• [EXERCISE INSTRUCTIONS]
Please print every record exactly as it stands, leaving out the pictures.

• [INPUT DATA]

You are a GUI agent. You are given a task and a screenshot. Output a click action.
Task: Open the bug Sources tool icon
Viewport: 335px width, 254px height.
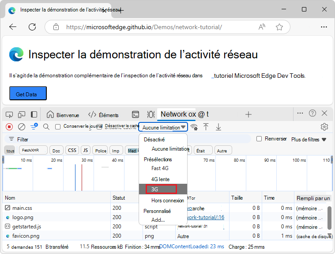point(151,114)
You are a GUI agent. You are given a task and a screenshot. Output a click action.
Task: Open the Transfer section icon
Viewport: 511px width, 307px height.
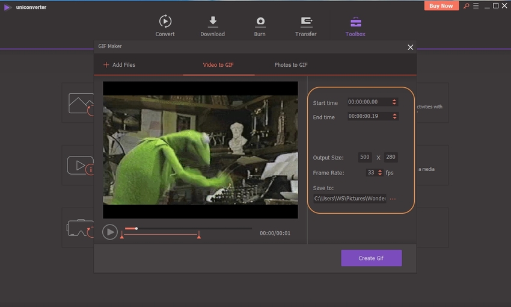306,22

• [COMPLETED EXERCISE]
You are a GUI agent. You are given a task and a screenshot. Output a click action.
Task: Open the bug Sources tool icon
Viewport: 335px width, 254px height.
point(151,114)
You are a GUI agent. You are given a task and a screenshot. Output a click action.
Task: Open the Transfer section icon
Viewport: 511px width, 307px height.
306,22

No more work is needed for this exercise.